On-air comments about Sioux tribes made by Tom Barnard and his co-host sparked the uproar.
Furious over recent on-air comments made by KQRS Radio personality Tom Barnard and his show's co-hosts, American Indian leaders plan to protest at KQRS at 10 a.m. today.
Representatives of the American Indian Movement (AIM), the Red Lake Indian Reservation and urban Indian leaders hope to meet with executives from the classic-rock station (92.5 FM) at its southeast Minneapolis headquarters regarding the on-air statements by Barnard and his co-host, Terri Traen, AIM co-founder Clyde Bellecourt said Sunday.
Bellecourt said the remarks about the Red Lake Chippewa and Shakopee Mdewakanton Sioux tribes were "ignorant." He compared them to comments made this spring by shock jock Don Imus, who was fired from his syndicated show for calling members of the Rutgers University women's basketball team, "nappy-headed ho's."
The KQ morning show, known for its pull-no-punches style when delivering weird news, ethnic jokes and political diatribes, is among the most popular morning programs in the Twin Cities.
Calls placed to Marc Kalman, president and general manager of KQRS, were not immediately returned Sunday.
The uproar stems from a broadcast last month in which Barnard and Traen talked about the Red Lake and Shakopee tribes while discussing a report by the state Health Department that Beltrami County has the state's highest rate of suicide among young people.
The jocks then mentioned Bemidji and the Red Lake Indian Reservation, which are both located in Beltrami County.
"Maybe it's genetic; isn't there a lot of incest up there?" Traen said about the tribe.
"Not that I know of," Barnard replied.
"I think there is," Traen continued. "Don't quote me on that, but I'm pretty sure."
"Well, I'm glad you just threw it out there, then," Barnard said to laughter in the background.
Barnard also criticized the Shakopee Sioux, who own the Mystic Lake Casino, for "doing a hell of a job helping them out."
Traen commented, "They don't give them anything?"
"Hell, no!" Barnard replied.
Another member of the morning team refers to the casino as "Mistake Lake," and calls Bellecourt, "Clyde Bellycourt."
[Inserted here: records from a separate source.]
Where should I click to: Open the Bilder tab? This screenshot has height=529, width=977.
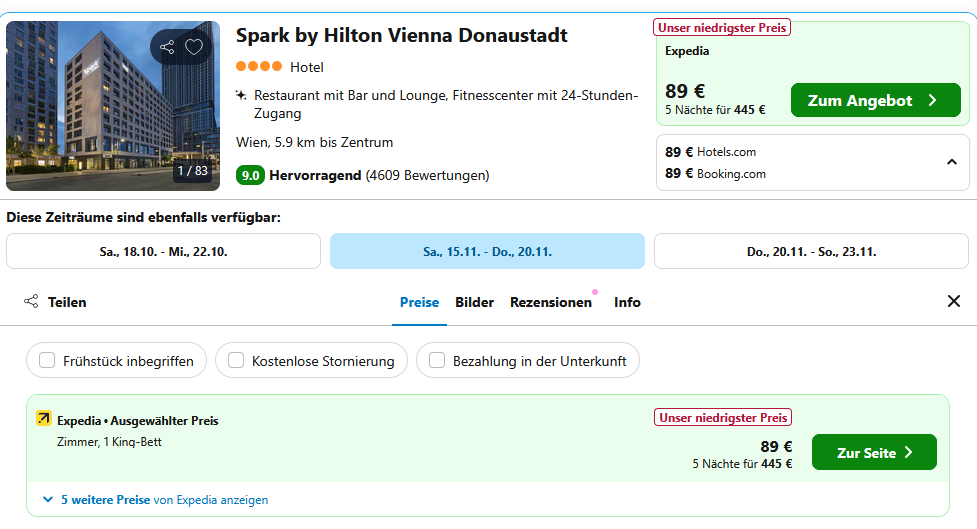tap(474, 302)
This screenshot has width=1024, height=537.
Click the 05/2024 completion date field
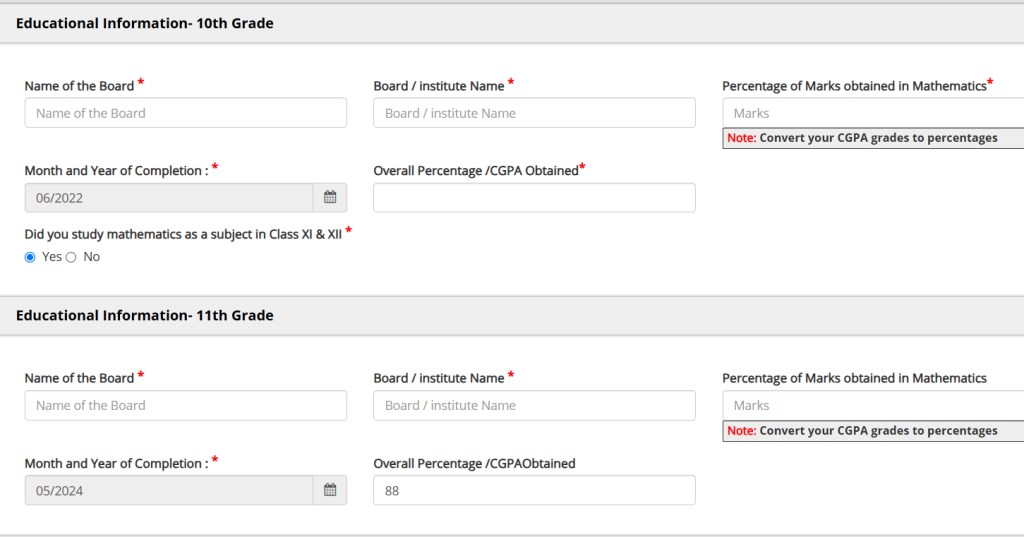(x=168, y=490)
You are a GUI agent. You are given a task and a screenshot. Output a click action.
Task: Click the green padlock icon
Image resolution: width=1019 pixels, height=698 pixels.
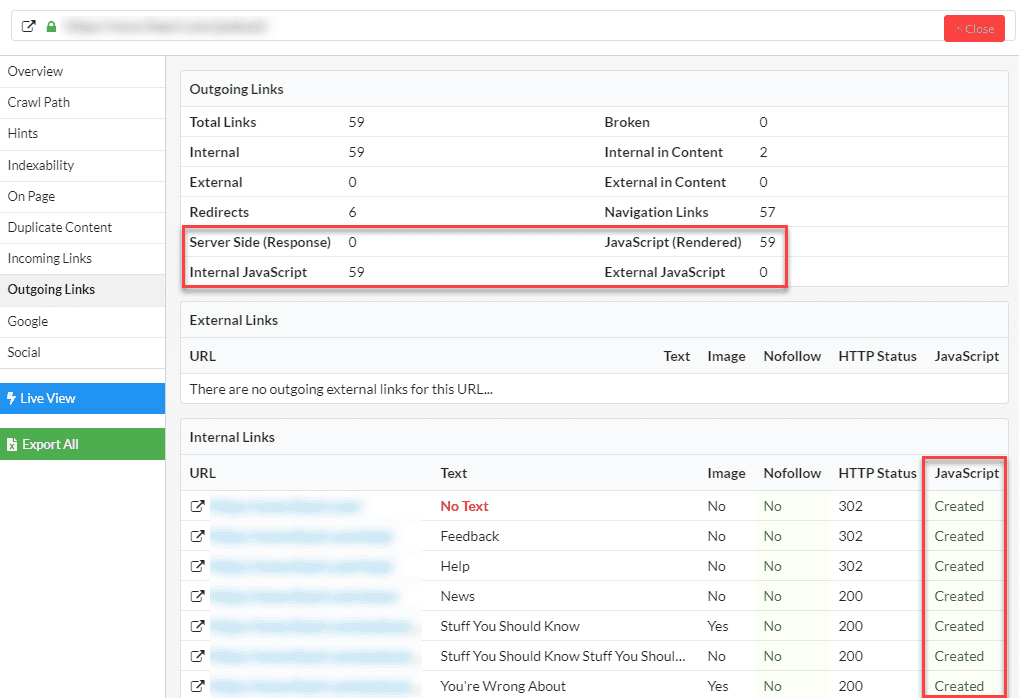tap(51, 27)
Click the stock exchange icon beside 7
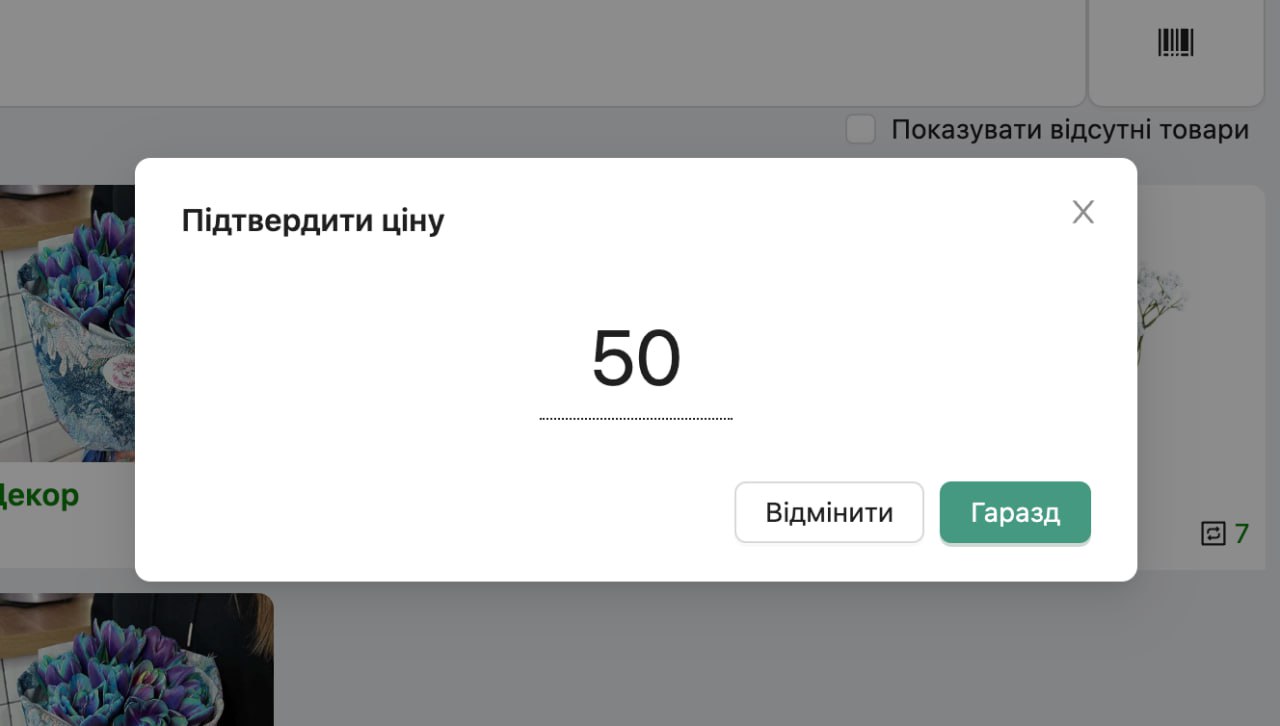Viewport: 1280px width, 726px height. 1212,534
Bellecourt said Red Lake has received nearly $4 million in grants from the Shakopee tribe since 2004 toward building a new Boys and Girls Club, assisting with the recent rebirth of the tribe's walleye fishing industry and creating a center in Bemidji to address sexual assault.
He said the Indian leaders will push the station executives to take swift action on Barnard.
"He's been getting away with this crap for years," Bellecourt said, adding that the Morning Show crew should be disciplined and be required to take sensitivity training courses.
Minority groups have long criticized Barnard and his crew for their on-air banter.
In the late 1990s, members of the Somali community picketed over Barnard and Co.'s mocking of Somali dialects after a Somali cabdriver was slain. Before that, the Asian-American community was irate when Barnard and his co-hosts made fun of a teenage Hmong girl who was charged with killing her newborn son.
They said of her potential $10,000 fine: "That's a lot of eggrolls."